- _About this task_: Among the lines below, restate word for word only those from the line with "Click Add a description link" through the line with "Screen dimensions: 1075x601", with both end lines kept.

- _Entries supplied_:
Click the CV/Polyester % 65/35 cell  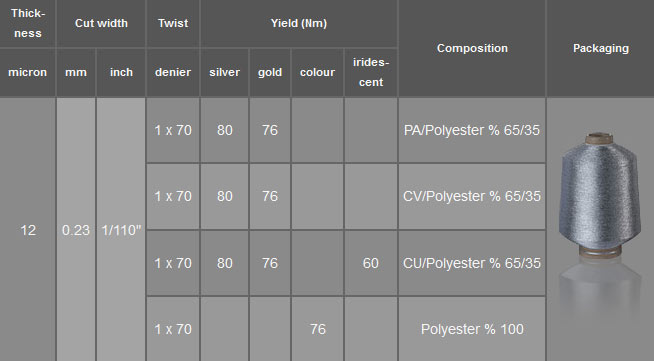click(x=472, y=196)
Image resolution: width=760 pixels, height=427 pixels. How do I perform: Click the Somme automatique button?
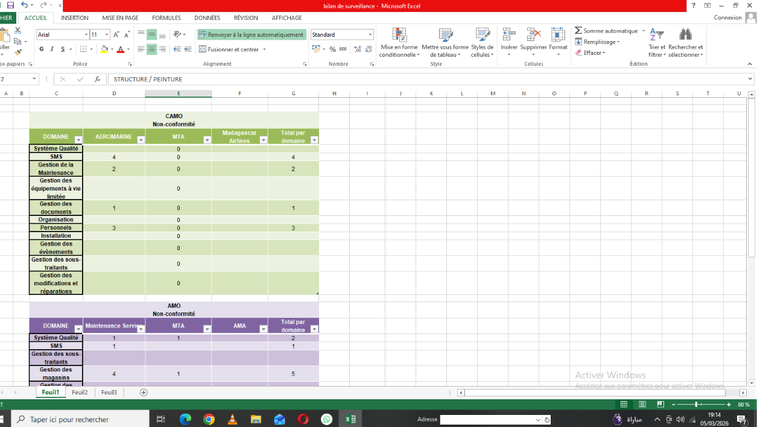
...
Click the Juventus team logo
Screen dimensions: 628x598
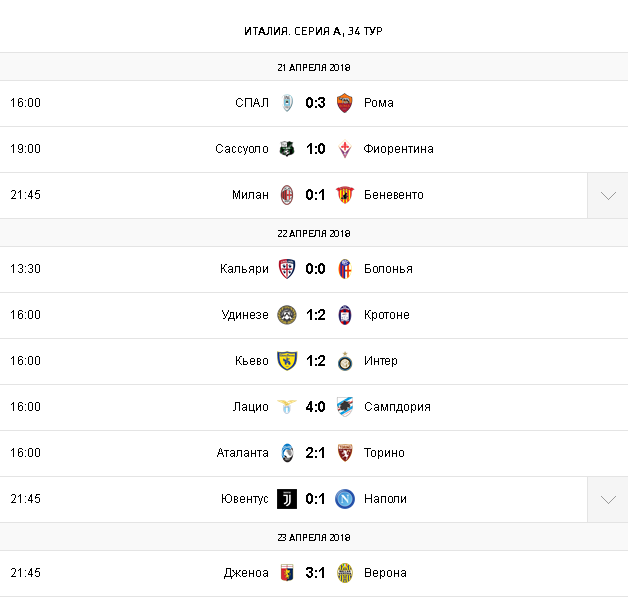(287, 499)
--
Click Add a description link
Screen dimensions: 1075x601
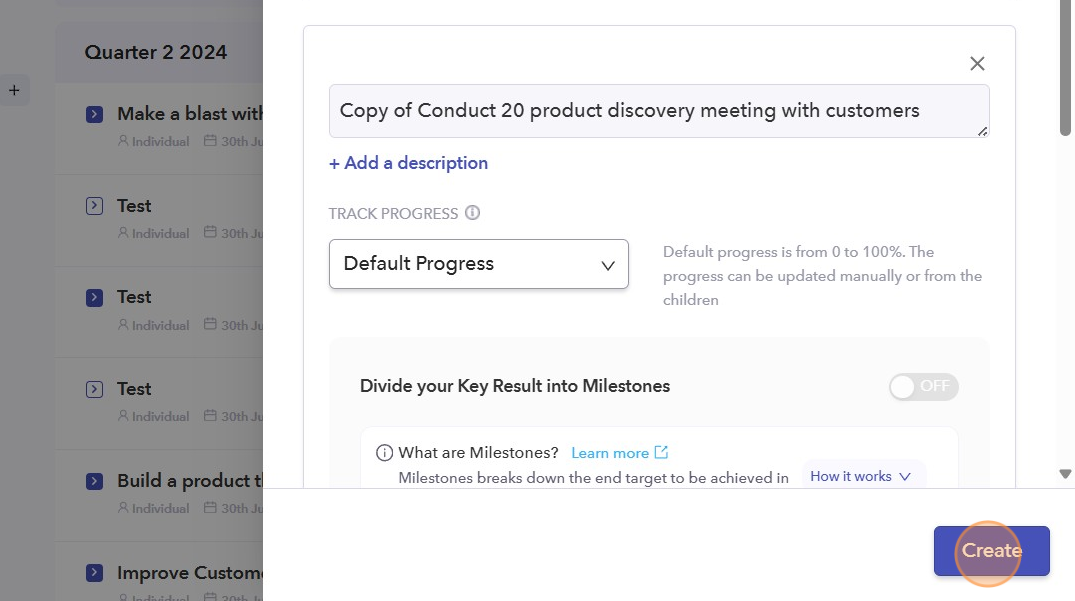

- _Output below_:
Click Add a description link
Screen dimensions: 1075x601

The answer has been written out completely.